I do believe there is some truth to the adage that in order to be a writer, you have to be at least a little bit insane. Not for the histrionic reasons you might immediately be thinking: that writers are tortured souls, that the page is simultaneously their lover and confessor, blah, blah, blah. Yawn. I’m referring to the actual act of writing – it’s maddening!
There’s a little over a million words in the English language, and about a billion ways in which to use them. Since starting my own business, I’ve been writing a lot more- client projects, posts for this blog, article pitches, sample articles – and it can be agonizing figuring out the right way to say something. Unfortunately, I don’t have all day to read, and re-read a piece until it’s the pinnacle of absolute perfection, but I have employed some techniques that have helped me become a better and more efficient writer, while still leaving some of my sanity intact:
Write First, Edit Later
This is the area in which I struggle the most, as I have edited my pieces while writing them for as long as I can remember. I’ll write a few sentences, then re-read them to make sure everything flows smoothly.
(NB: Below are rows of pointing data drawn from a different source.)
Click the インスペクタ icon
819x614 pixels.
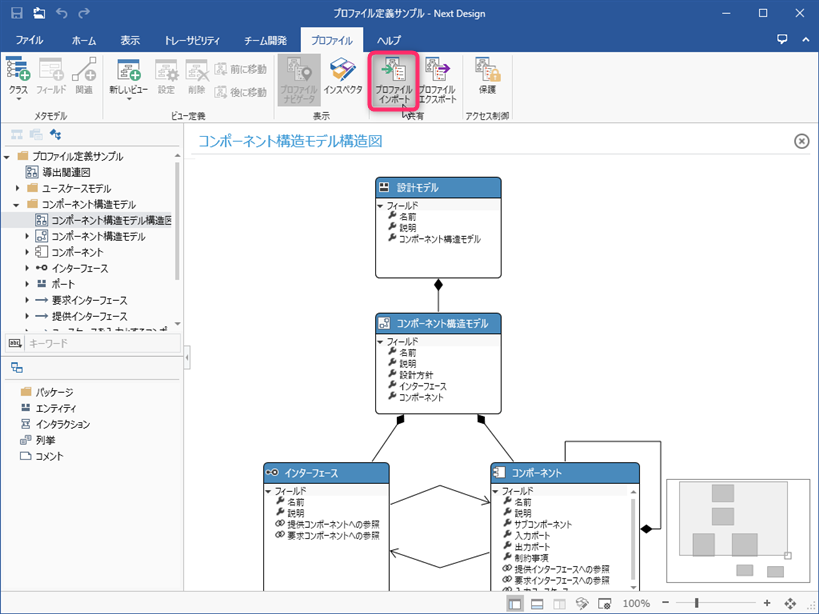(343, 75)
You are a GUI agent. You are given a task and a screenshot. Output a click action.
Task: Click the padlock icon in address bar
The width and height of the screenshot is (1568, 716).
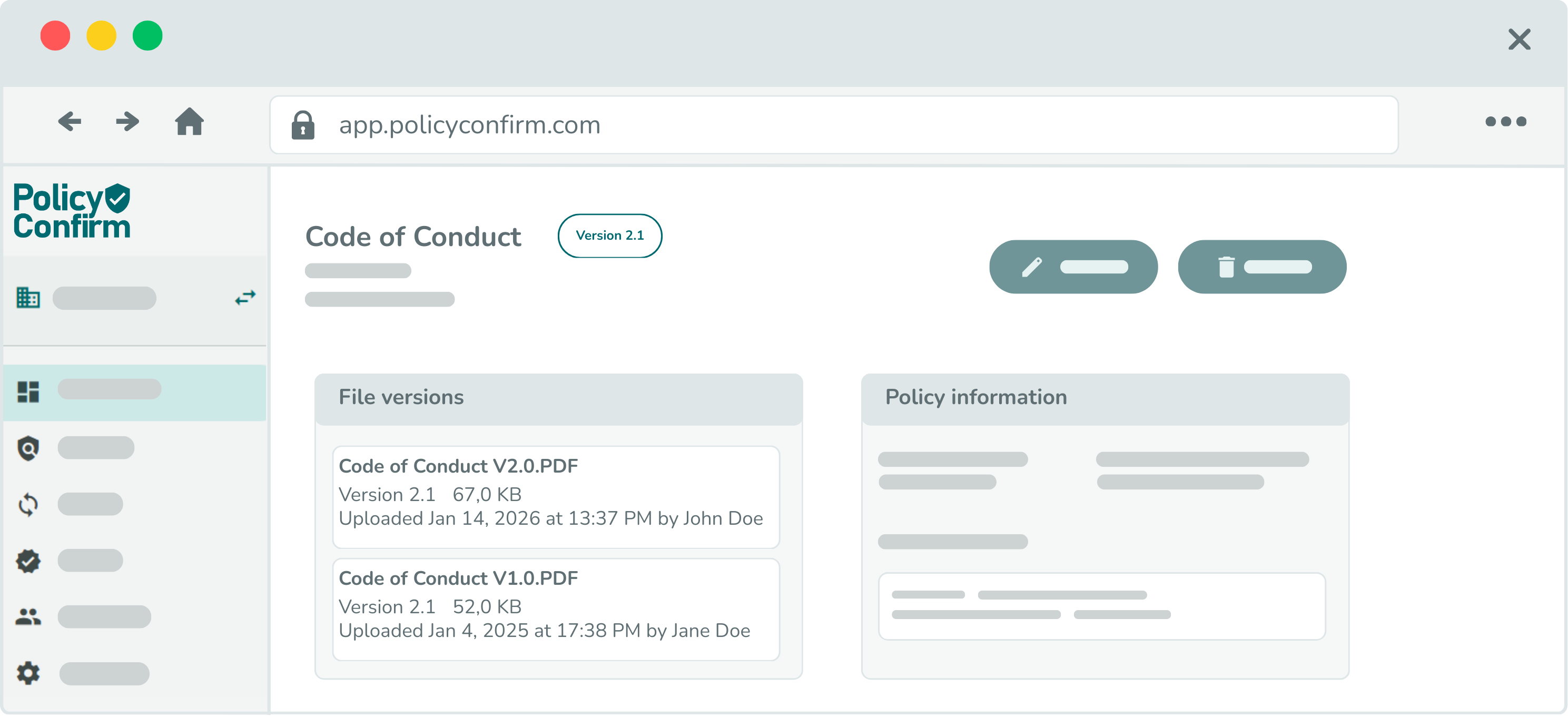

If it sounds a little off? I’ll play around with the words until I’m satisfied and then move on. You can imagine how long this takes. Fact is, writing and editing are two separate actions, and should be treated as such.
How to break free? Go through and write your first draft, and try not to get hung up on punctuation, or whether the words sound just right (that’s why it’s called a first draft!). Get everything you want to say out on the paper, then go back and make your edits. This is a more efficient way of getting your work done, because it gets what you want to say on the page in a faster amount of time, and gives you time to edit and perfect your writing (as opposed to doing both at once, which can make the process long and tedious). If you’re a serial offender of the combined write-and-edit method like I am, this will be hard (I’ve re-read and tweaked the last couple sentences twice already!), but once you get the hang of it, you’ll be a much more efficient – and less stressed – writer.
Clear Your Head
Before editing, that is. When you’re knee-deep in a writing project, it can be hard to step back and objectively evaluate what areas need to be tightened up. Putting it aside for a bit before you start to edit can give you the fresh perspective you need in order to make those much-needed tweaks. I like to clear my head for an hour or two before I start editing a piece. Typically I’ll take the dog for a walk and cook a meal, or watch a couple episodes of Sex and the City before getting back to it (don’t judge me!).
Read Out Loud
Is there a spot that doesn’t sound wrong, but it doesn’t sound quite right, either? Read it out loud! You may feel silly, but this can help quickly identify how well a sentence flows (or doesn’t). There have many times where something has sounded so right in my head, but when I read it out loud, I realized it was really clunky and long. Or I thought something sounded weird, but it flowed just fine when I read it out loud. If in doubt, read it out (I just made that up!).
I’m far from a perfect writer, and I very much struggle with these tips (bad habits are hard to break). Yet I keep at it, because my sanity is worth preserving – and so is yours.